The free body diagram of the truss is shown below, illustrating all applied forces and support reactions.

$ \text{Step 3: Horizontal Reaction at E} $

The horizontal reaction at support E is determined by equilibrium of forces in the x-direction:

\begin{array}{c}
R_{Ex} = 0
\end{array}

$ \text{Step 4: Vertical Reactions} $

The vertical reactions are related by the equilibrium condition:

\begin{array}{c}
R_A + R_{Ey} = F_1 + F_2 + F_2′ + F_3 + F_4 \quad \text{(1)}
\end{array}

$ \text{Step 5: Moment About Point E} $

Taking moments about point E to solve for $R_A$:

\begin{array}{c}
R_A \times (6\,\text{m}) = F_1 \times (6\,\text{m}) + F_2 \times (4.5\,\text{m}) \\
+ F_3 \times (1.5\,\text{m}) + F_4 \times (3\,\text{m}) \\
R_A = \frac{F_1 \times 6 + F_2 \times 4.5 + F_3 \times 1.5 + F_4 \times 3}{6}
\end{array}

$ \text{Step 6: Calculate $R_A$} $

Substituting the given values:

\begin{array}{c}
R_A = \frac{4 \times 6 + 6 \times 4.5 + 9 \times 1.5 + 12 \times 3}{6} \\
= \frac{24 + 27 + 13.5 + 36}{6} \\
= 16.75\,\text{kN}
\end{array}

$ \text{Step 7: Calculate $R_{Ey}$} $

Using equation (1) to find $R_{Ey}$:

\begin{array}{c}
R_{Ey} = F_1 + F_2 + F_2′ + F_3 + F_4 – R_A \\
= 4 + 6 + 6 + 9 + 12 – 16.75 \\
= 20.25\,\text{kN}
\end{array}

$ \text{Step 8: Method of Sections} $

We apply the method of sections by cutting through members $HG$, $HC$, and $BC$.

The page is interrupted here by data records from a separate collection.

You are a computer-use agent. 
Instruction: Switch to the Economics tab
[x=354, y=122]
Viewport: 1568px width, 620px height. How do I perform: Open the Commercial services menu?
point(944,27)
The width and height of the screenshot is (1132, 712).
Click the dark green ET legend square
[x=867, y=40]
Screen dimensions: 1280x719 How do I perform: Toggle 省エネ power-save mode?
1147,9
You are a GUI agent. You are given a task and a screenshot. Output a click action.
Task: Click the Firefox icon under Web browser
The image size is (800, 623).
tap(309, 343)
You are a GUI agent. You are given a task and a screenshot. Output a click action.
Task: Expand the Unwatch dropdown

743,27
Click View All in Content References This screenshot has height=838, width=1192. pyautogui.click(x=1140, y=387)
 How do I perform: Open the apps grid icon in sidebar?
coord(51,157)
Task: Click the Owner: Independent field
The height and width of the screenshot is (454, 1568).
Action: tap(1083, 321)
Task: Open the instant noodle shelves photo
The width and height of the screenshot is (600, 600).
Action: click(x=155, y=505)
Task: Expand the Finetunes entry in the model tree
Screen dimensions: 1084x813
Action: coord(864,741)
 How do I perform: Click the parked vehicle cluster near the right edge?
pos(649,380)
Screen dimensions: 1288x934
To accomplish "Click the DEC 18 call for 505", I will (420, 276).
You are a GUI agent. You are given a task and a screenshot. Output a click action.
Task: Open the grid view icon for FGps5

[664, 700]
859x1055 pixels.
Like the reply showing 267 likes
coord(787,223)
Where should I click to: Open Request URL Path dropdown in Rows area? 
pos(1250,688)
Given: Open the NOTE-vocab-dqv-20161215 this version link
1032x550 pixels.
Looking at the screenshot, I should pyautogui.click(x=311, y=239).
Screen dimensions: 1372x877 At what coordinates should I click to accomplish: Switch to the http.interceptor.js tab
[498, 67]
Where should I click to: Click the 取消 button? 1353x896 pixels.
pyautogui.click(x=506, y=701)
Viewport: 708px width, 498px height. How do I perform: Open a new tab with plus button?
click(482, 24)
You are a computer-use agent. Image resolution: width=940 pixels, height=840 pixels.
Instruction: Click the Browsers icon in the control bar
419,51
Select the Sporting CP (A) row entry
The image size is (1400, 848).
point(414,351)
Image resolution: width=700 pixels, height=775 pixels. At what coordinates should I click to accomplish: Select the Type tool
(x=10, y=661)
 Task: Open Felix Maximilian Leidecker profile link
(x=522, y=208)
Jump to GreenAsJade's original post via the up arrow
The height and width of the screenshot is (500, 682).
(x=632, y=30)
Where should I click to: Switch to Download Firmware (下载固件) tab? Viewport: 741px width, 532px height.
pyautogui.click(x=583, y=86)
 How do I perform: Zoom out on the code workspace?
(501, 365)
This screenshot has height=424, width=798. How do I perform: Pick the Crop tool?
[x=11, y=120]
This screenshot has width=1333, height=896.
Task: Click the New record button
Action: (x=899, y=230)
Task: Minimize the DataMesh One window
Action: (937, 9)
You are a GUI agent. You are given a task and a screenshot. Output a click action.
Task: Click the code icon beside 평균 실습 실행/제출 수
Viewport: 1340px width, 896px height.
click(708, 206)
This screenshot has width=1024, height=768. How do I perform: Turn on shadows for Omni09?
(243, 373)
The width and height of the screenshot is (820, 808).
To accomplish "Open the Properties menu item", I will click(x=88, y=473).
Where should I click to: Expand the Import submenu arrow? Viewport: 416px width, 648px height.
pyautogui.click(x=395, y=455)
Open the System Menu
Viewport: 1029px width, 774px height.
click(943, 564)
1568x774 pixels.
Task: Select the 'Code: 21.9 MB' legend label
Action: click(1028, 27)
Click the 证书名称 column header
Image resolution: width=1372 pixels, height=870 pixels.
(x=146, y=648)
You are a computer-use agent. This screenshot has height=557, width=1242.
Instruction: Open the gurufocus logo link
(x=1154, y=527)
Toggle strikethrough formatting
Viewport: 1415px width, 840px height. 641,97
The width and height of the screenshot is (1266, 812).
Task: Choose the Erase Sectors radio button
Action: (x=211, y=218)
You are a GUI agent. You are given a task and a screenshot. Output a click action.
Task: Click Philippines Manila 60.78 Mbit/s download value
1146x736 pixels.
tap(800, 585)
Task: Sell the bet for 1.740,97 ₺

$ \text{Step 9: Force in Member HG} $

Taking moments about point C to find $F_{HG}$:

\begin{array}{c}
F_{HG} \times \left(\frac{2}{\sqrt{13}}\right) \times (3\,\text{m}) = R_A \times (3\,\text{m}) \\
– F_2 \times (1.5\,\text{m}) – F_1 \times (3\,\text{m}) \\
F_{HG} = \frac{16.75 \times 3 – 6 \times 1.5 – 4 \times 3}{3} \times \left(\frac{\sqrt{13}}{2}\right) \\
= 17.6\,\text{kN (C)}
\end{array}

The positive value confirms member HG is in compression.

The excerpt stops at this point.